═════ EXTRACT TO READ
During the lifetime of St. Francis, there were various movements that embraced dualism, proclaiming that the spiritual was good and the material was bad. The saint from Assisi was tempted to follow these groups, but always remembered the profound truth found in the Gospel: “And the Word was made flesh and dwelt among us” (Jn 1:14). While Francis did not deny the reality of sin and the ways our bodies could be used for evil, he reminded his followers:

“Consider, O human being, in what great excellence the Lord God has placed you, for He created and formed you to the image of His beloved Son according to the body and to His likeness according to the Spirit.”1

Francis embraced the faith of the Church, which reminds us that we have to use our bodies, made in the image of God, as part of our journey back to the Father. The Lord Himself confirmed Francis’ conviction that our bodies also are part of God’s plan when a wondrous thing happened: God imprinted on Francis’ body the marks of the passion of Jesus Christ, often called the stigmata. God has done the same in various times in the history of the Church, most famously in our own times with St. Pio (Padre Pio). St. Francis, however, is believed to be one of the first to receive this gift, in September of 1224.
══════════
**TASK LIST:**
[A] Answer these questions about the passage on St. Francis:
(i) What did the dualist movements of his lifetime proclaim?
(ii) Which Gospel verse did Francis always remember?
(iii) In what month and year is he believed to have received the stigmata?
[B] Update the passage on St. Francis, starting at "Francis embraced the" and ending at "September of 1224.", with "holy wounds" in place of "stigmata".
═════ DATA EXCERPTS
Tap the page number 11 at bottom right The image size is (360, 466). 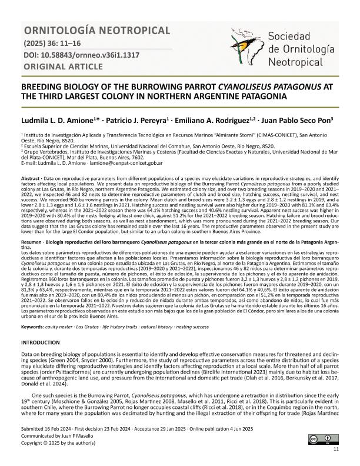tap(336, 450)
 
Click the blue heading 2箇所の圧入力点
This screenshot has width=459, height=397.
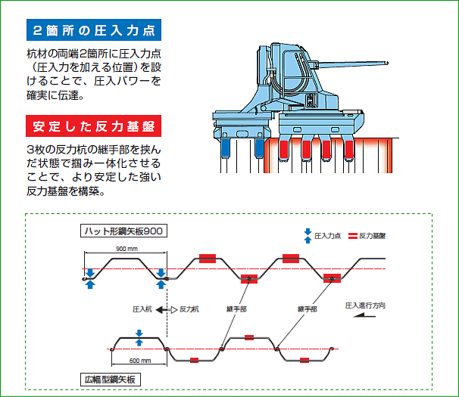(94, 30)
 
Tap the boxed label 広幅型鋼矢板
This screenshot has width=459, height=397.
(111, 377)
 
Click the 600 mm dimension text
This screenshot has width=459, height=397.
(139, 361)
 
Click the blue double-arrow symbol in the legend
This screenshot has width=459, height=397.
(308, 235)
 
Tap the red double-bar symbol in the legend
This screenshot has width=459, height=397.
(353, 235)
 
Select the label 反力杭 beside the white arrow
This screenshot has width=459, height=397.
(189, 309)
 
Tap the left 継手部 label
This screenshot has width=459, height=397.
(236, 309)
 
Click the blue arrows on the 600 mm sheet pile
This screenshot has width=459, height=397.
(139, 337)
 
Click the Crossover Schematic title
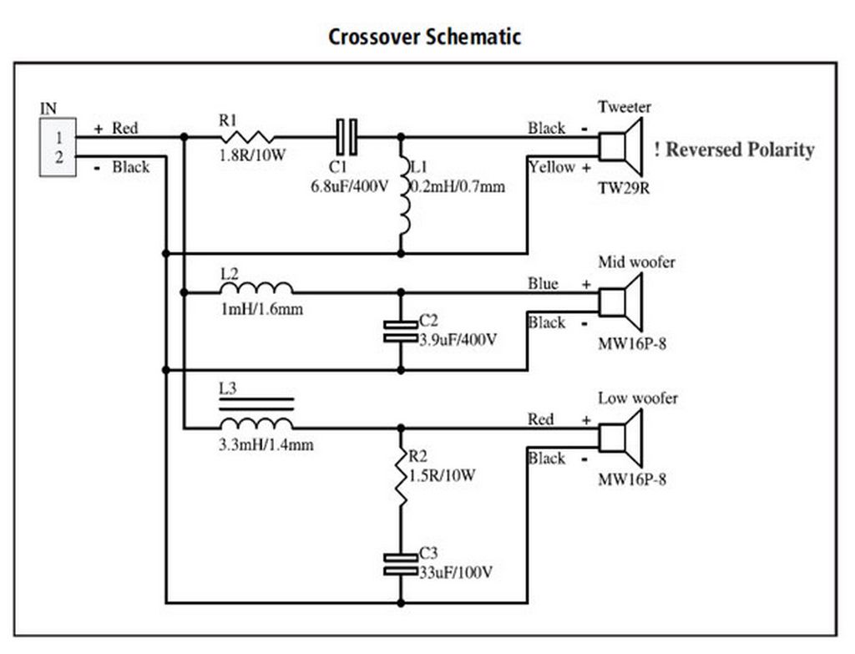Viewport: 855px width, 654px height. tap(425, 37)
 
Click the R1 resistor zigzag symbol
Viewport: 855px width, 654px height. tap(249, 137)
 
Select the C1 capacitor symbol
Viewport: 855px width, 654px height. tap(347, 137)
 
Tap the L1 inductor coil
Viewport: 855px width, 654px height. tap(404, 196)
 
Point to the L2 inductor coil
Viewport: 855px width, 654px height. tap(256, 288)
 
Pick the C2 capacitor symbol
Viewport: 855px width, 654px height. tap(401, 332)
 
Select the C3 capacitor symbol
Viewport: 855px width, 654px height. tap(401, 565)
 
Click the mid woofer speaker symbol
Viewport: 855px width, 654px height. tap(620, 302)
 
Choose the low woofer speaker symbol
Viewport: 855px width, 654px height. tap(620, 438)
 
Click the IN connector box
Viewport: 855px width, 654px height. tap(58, 147)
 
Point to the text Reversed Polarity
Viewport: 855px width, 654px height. tap(740, 150)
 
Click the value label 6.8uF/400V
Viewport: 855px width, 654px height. tap(350, 186)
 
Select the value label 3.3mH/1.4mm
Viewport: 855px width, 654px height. tap(266, 445)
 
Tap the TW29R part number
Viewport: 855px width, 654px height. tap(624, 188)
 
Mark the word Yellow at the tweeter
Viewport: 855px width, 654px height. tap(552, 167)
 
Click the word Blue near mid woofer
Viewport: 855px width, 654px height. tap(543, 284)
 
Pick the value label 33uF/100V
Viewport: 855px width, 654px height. tap(456, 572)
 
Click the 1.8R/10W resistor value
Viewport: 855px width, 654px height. tap(252, 155)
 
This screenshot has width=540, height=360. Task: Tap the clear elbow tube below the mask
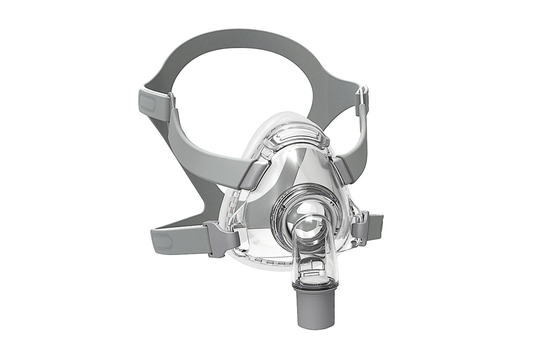tap(310, 252)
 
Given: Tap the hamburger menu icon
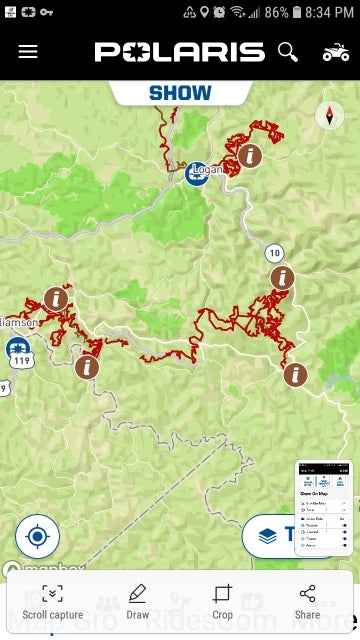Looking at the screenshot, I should coord(28,51).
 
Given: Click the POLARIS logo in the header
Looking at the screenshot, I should coord(180,52).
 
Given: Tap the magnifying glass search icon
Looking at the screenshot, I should coord(288,51).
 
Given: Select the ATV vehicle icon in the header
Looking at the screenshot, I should coord(336,51).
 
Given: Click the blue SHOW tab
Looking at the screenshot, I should coord(180,93).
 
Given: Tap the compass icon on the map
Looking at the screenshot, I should coord(329,115).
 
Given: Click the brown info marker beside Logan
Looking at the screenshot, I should coord(250,156).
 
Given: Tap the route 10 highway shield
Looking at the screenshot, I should coord(274,252).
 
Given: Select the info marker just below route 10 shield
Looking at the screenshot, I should coord(283,278).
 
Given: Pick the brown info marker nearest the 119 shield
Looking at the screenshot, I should coord(87,367).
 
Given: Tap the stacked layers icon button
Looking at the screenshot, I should coord(267,536).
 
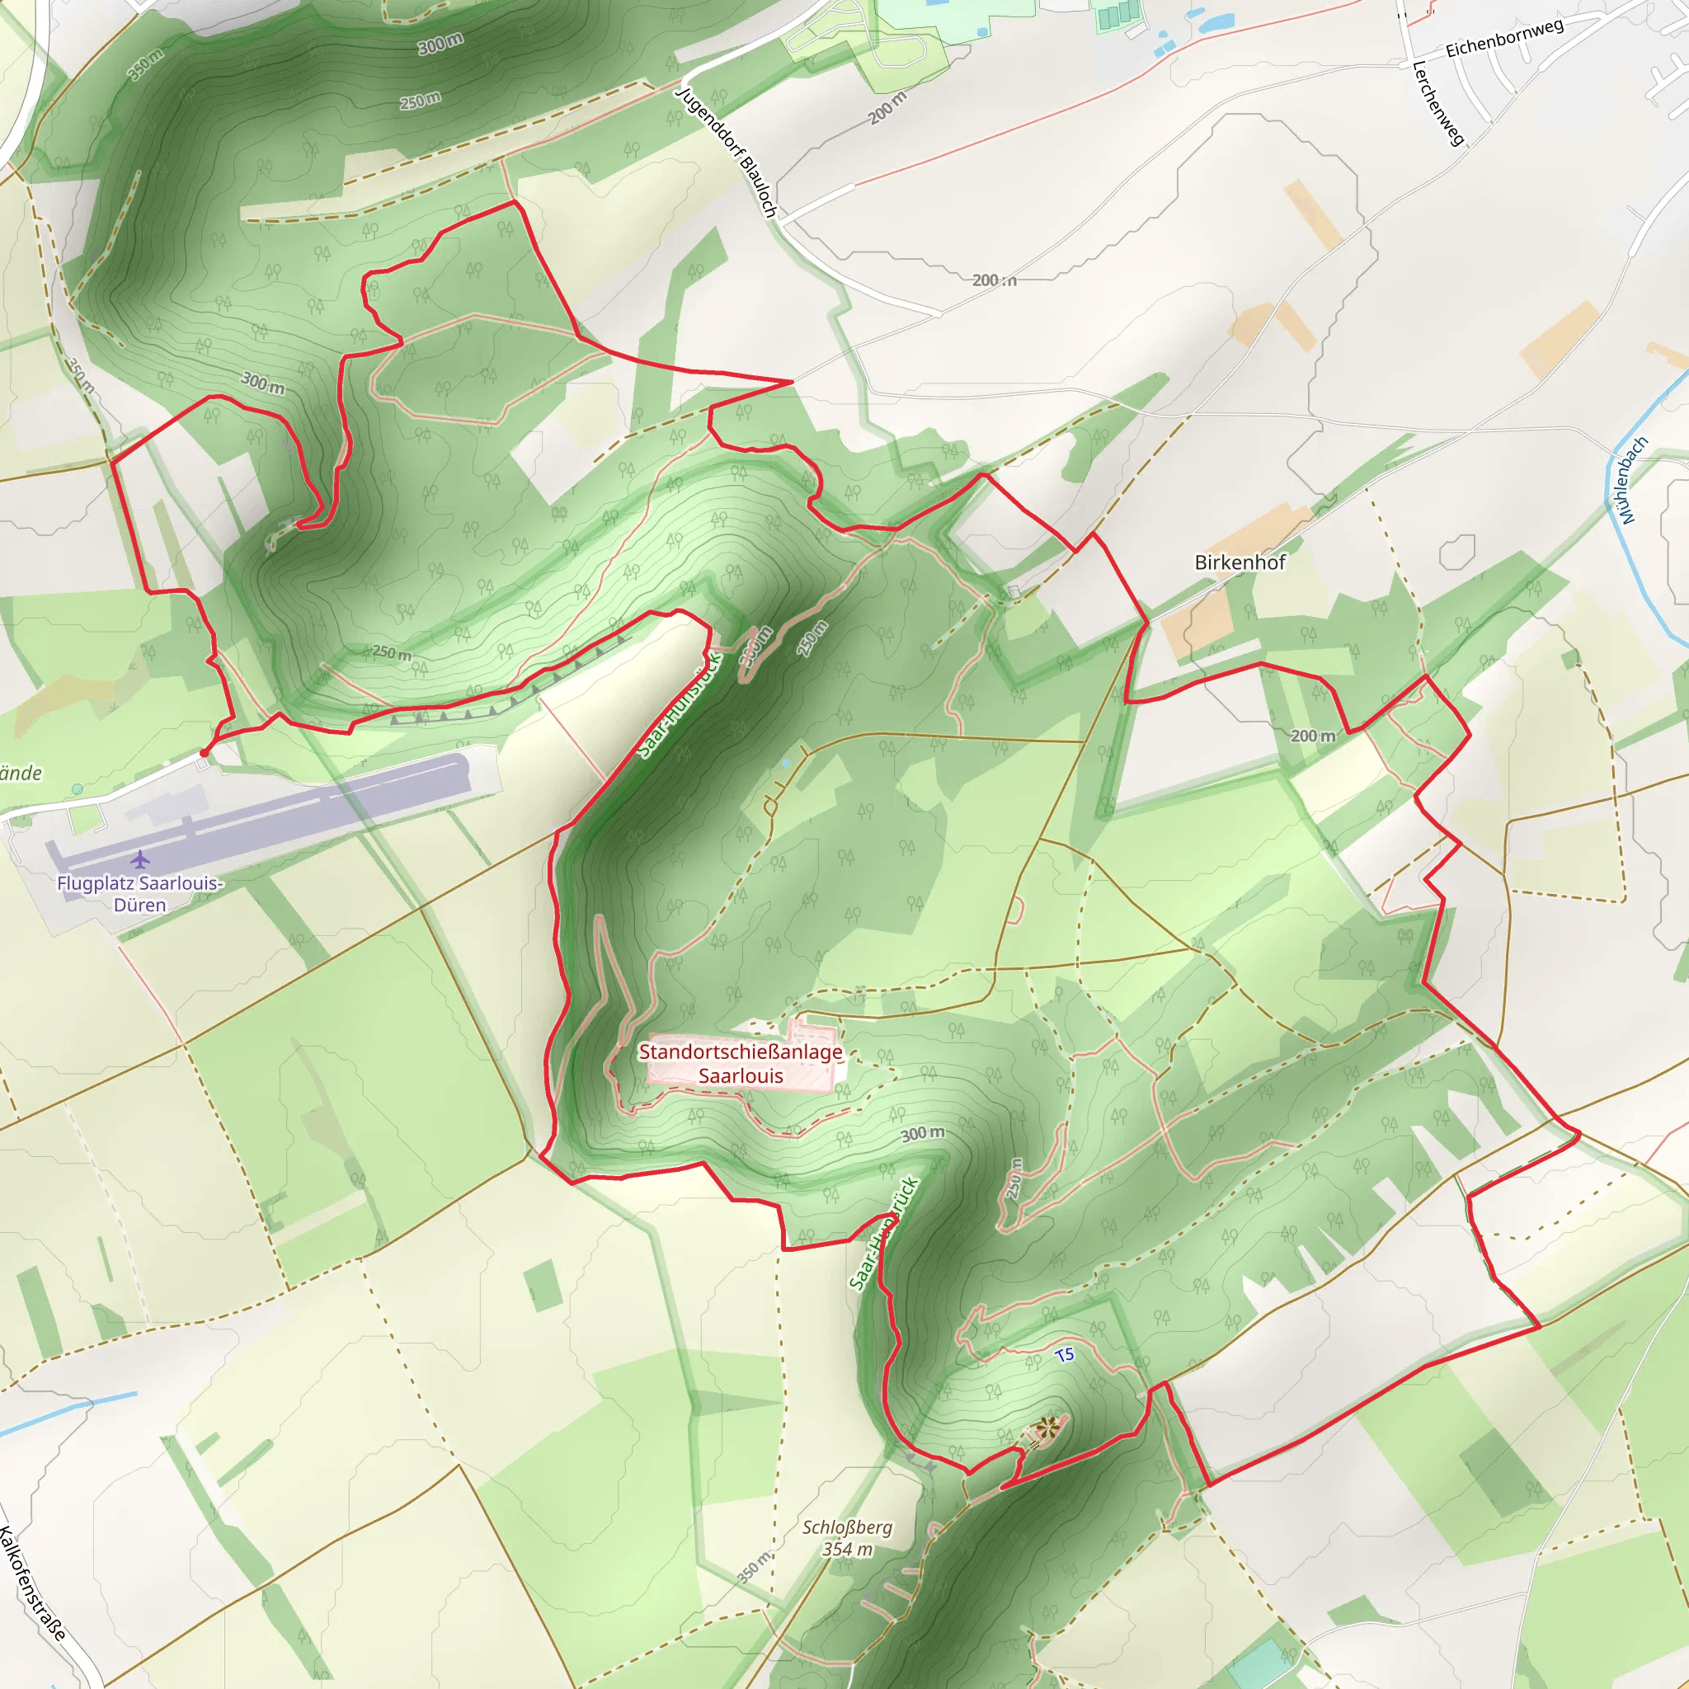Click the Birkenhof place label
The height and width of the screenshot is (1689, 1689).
[x=1240, y=562]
══════════
**EXPECTED RESULTS:**
[A]
(i) They proclaimed that the spiritual was good and the material was bad.
(ii) "And the Word was made flesh and dwelt among us" (Jn 1:14).
(iii) September 1224.

[B]
Francis embraced the faith of the Church, which reminds us that we have to use our bodies, made in the image of God, as part of our journey back to the Father. The Lord Himself confirmed Francis’ conviction that our bodies also are part of God’s plan when a wondrous thing happened: God imprinted on Francis’ body the marks of the passion of Jesus Christ, often called the holy wounds. God has done the same in various times in the history of the Church, most famously in our own times with St. Pio (Padre Pio). St. Francis, however, is believed to be one of the first to receive this gift, in September of 1224.